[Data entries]
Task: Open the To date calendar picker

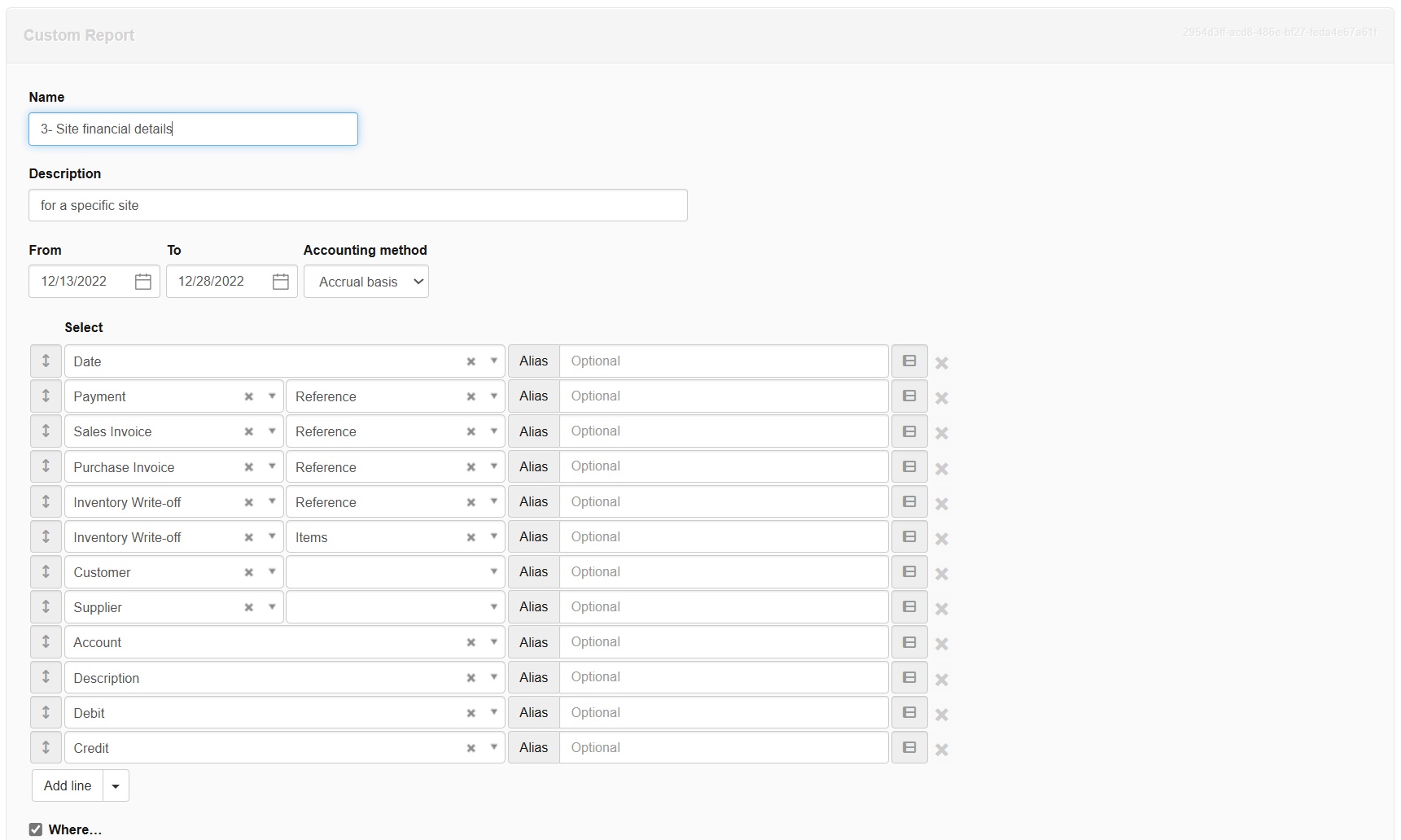Action: [281, 282]
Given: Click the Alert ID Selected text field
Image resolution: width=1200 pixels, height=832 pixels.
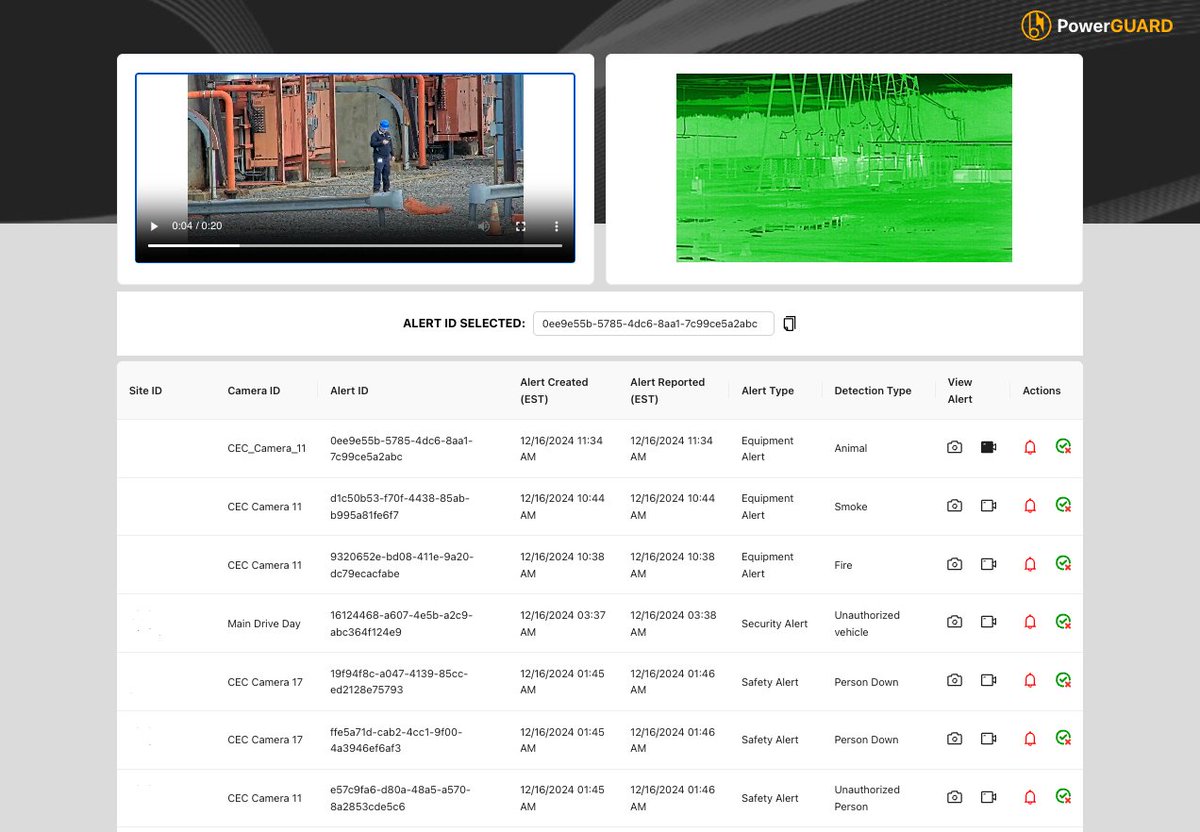Looking at the screenshot, I should [653, 323].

Work to complete =
Output, exactly and without pictures, the span of lines that starts at the line containing "Image resolution: width=1200" and ends at the last line above.

Your solution =
Image resolution: width=1200 pixels, height=832 pixels.
Looking at the screenshot, I should [653, 323].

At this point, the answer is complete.